Derartige Projekte, die ausführlich analysiert und beschrieben werden, verdeutlichen, woran es der Autorin mit ihrem Buch gelegen ist. Es geht hier nicht nur um eine Aufarbeitung des Genres der Kriegs- und Konfliktfotografie, sondern gleichsam um eine Erweiterung seiner Grenzen, um ein Verständnis dafür, welche Arten von Fotografie konfliktgeladenen Kontexten entspringen können und was sie zu leisten vermögen.
Der Abschnitt "Intramappings" gliedert sich seinerseits in weitere Unterpunkte, wobei es um unterschiedliche Präsentationskontexte (Kapitel "Ästhetische Dispositive"), Fragen nach der Ontologie des Bildes selbst ("Das Bild als (welches) Ereignis?") und schließlich um die gestalterischen Mittel geht, die konkrete Erscheinungsformen der Fotos bestimmen. In all diesen Beobachtungen baut die Autorin auf die im Teil "Intramappings" vorgestellten Arbeiten auf und verortet ihre Fragestellungen in einem wissenschaftlichen Kontext, der essayistische Bemerkungen Susan Sontags genauso berücksichtigt wie die bildtheoretischen Ausführungen William J. T. Mitchels oder Umberto Ecos Überlegungen zum Offenen Kunstwerk, das hier zu einer Offenen Fotografie wird.

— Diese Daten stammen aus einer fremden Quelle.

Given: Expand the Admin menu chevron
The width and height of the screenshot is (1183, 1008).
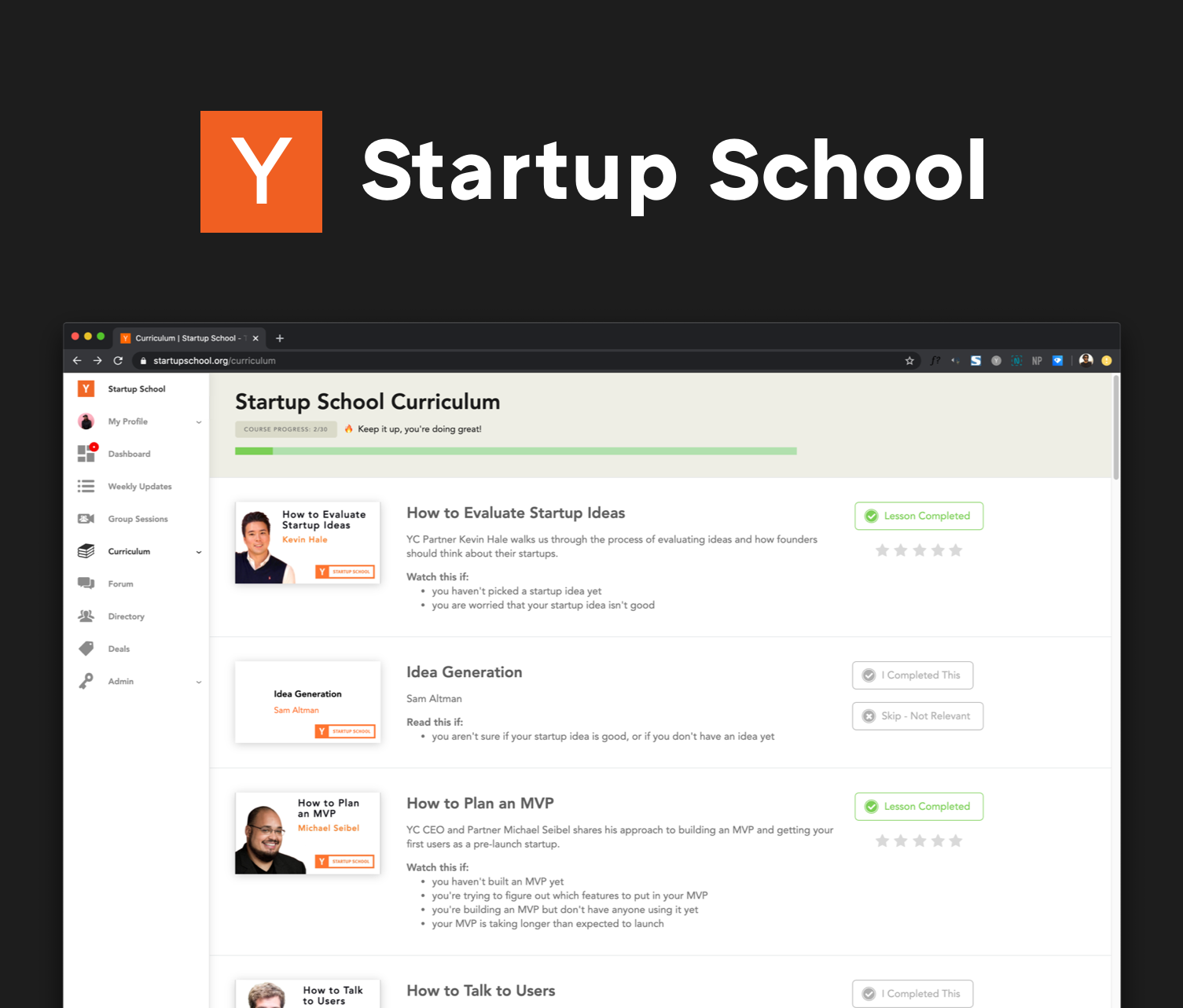Looking at the screenshot, I should pyautogui.click(x=199, y=682).
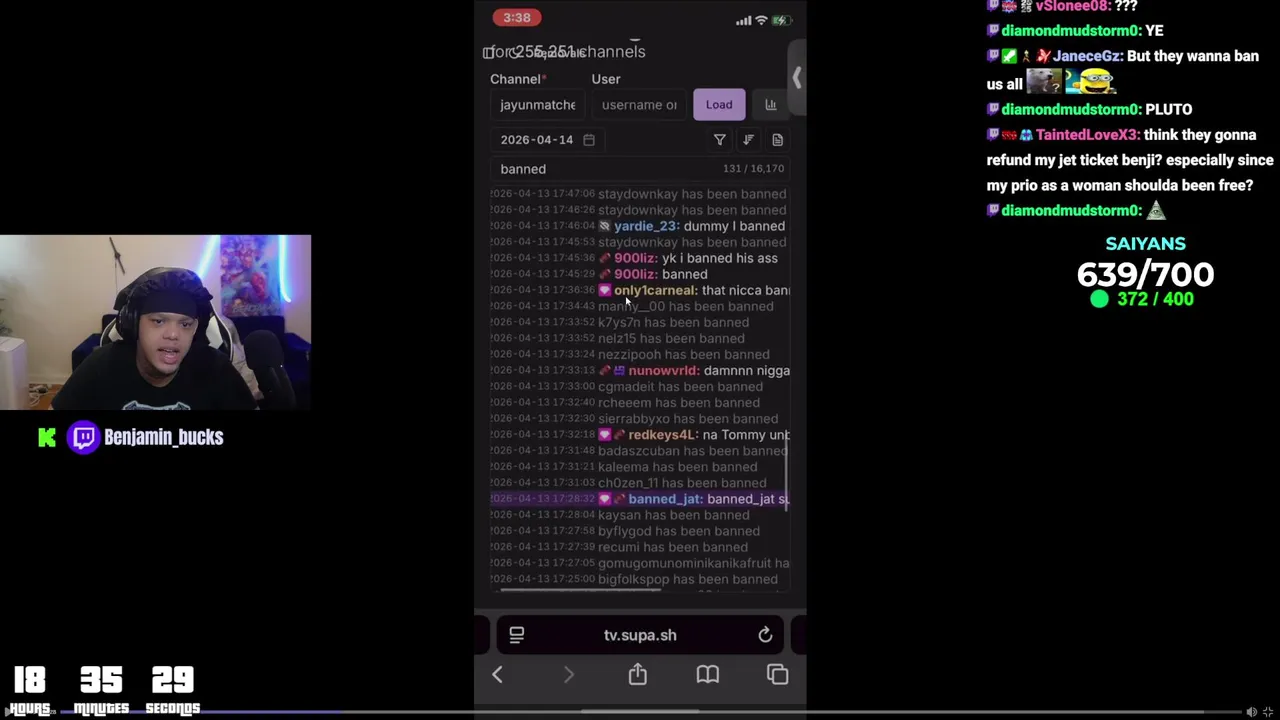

"Produktionsmechanismen zeitgenössischen Kriegsfotografie" lautet der Untertitel dieses Buches. Das ist nachgerade eine Verharmlosung, denn zweifellos liegt hier ein Werk vor, das weit über diese Aspekte hinausreicht und seinen Gegenstand in einer Vielschichtigkeit befragt, die schon einmal schwindlig machen kann. Wenn es auch nicht das erste Werk ist, das stark nach dem Verhältnis zwischen Konfliktfotografie und künstlerischer Fotografie fragt (das Referenzwerk dazu wäre Agnes Matthias' Die Kunst, den Krieg zu Fotografieren), ist der Abschnitt der "Intramappings", der neben bekannten Namen auch Arbeiten weitgehend unbekannter Vertreter*innen vorstellt, als besonders lohnende Lektüre hervorzuheben. "Wer eine Hölle als das bezeichnet, was sie ist, hat damit natürlich noch nicht gesagt, wie man Menschen aus dieser Hölle herausholen und das Höllenfeuer eindämmern kann", lautet ein ernüchternder Kommentar Susan Sontags über die beschränkte Wirkungsweise von Kriegsfotografien. In einigen der hier vorgestellten Projekte steckt so viel Energie, dass man es ihnen zutrauen würde, dieses Höllenfeuer, wenn schon nicht zu zähmen, dann doch zumindest ein wenig besser zu verstehen.
Literatur:
Matthias, Agnes: Die Kunst, den Krieg zu Fotografieren. Krieg in der künstlerischen Fotografie der Gegenwart. Marburg: Jonas 2005.
Sontag, Susan: Das Leiden anderer betrachten. Frankfurt a. M.: Fischer 2005.